▽

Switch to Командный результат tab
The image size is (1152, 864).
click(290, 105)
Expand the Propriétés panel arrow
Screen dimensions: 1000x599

△

Required action: Your answer must be an exact transcription of the lines from the one containing "Expand the Propriétés panel arrow" through the last line of the records above, and nothing else.

Exercise output:
Expand the Propriétés panel arrow
Screen dimensions: 1000x599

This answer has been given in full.